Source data
###

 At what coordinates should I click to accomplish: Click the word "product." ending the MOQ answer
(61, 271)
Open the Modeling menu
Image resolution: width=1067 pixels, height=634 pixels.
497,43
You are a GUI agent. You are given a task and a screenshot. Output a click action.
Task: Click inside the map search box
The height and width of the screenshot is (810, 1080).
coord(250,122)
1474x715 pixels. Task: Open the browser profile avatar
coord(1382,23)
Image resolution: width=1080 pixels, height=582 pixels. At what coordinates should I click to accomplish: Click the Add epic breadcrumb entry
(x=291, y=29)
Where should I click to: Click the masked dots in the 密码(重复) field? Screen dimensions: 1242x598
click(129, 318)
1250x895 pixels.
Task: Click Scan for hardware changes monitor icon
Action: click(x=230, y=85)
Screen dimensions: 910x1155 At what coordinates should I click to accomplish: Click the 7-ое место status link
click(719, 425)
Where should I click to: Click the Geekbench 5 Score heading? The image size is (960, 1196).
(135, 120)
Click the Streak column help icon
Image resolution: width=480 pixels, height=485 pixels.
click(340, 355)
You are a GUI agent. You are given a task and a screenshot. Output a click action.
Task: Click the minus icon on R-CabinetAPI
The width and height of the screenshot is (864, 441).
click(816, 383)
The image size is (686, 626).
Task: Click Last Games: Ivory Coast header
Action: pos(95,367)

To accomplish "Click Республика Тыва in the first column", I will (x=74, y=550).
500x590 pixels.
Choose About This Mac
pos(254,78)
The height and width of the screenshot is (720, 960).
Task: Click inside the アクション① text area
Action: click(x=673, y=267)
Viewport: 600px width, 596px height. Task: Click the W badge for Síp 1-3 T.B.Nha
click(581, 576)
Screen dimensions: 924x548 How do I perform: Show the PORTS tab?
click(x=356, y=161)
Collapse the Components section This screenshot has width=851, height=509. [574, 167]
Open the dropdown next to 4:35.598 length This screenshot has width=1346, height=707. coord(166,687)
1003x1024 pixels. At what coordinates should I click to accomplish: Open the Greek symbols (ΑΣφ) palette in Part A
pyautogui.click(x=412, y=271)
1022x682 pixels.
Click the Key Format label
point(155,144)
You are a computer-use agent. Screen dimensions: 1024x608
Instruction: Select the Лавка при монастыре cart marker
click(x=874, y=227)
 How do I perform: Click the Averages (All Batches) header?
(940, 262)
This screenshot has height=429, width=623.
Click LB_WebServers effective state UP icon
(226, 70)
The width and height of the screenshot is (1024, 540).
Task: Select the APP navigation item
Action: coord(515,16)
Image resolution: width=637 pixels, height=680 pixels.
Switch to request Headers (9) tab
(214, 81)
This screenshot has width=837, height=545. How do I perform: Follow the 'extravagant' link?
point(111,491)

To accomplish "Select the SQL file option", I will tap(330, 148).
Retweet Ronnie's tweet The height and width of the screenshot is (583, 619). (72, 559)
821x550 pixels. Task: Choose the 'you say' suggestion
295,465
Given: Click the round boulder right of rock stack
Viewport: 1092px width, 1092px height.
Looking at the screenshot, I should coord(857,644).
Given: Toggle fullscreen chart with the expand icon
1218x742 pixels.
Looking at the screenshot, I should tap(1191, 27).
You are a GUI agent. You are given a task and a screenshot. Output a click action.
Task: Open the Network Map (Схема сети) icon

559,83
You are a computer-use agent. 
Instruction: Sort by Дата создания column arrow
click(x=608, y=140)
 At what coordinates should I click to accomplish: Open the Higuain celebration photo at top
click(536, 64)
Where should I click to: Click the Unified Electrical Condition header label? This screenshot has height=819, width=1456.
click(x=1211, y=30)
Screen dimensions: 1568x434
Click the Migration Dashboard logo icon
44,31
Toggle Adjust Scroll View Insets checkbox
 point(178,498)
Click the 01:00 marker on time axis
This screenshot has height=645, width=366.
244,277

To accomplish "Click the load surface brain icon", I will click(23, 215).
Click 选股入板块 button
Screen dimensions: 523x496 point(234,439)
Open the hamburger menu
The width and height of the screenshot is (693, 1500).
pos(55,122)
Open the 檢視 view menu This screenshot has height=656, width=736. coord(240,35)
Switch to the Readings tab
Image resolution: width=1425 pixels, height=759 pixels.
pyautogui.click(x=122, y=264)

###

_Brief_
Only lines holding the word "computer" belong in the answer; copy all of them from the records.

_Completed task_
You are a computer-use agent. Screen dimensions: 1024x608
You are a computer-use agent. 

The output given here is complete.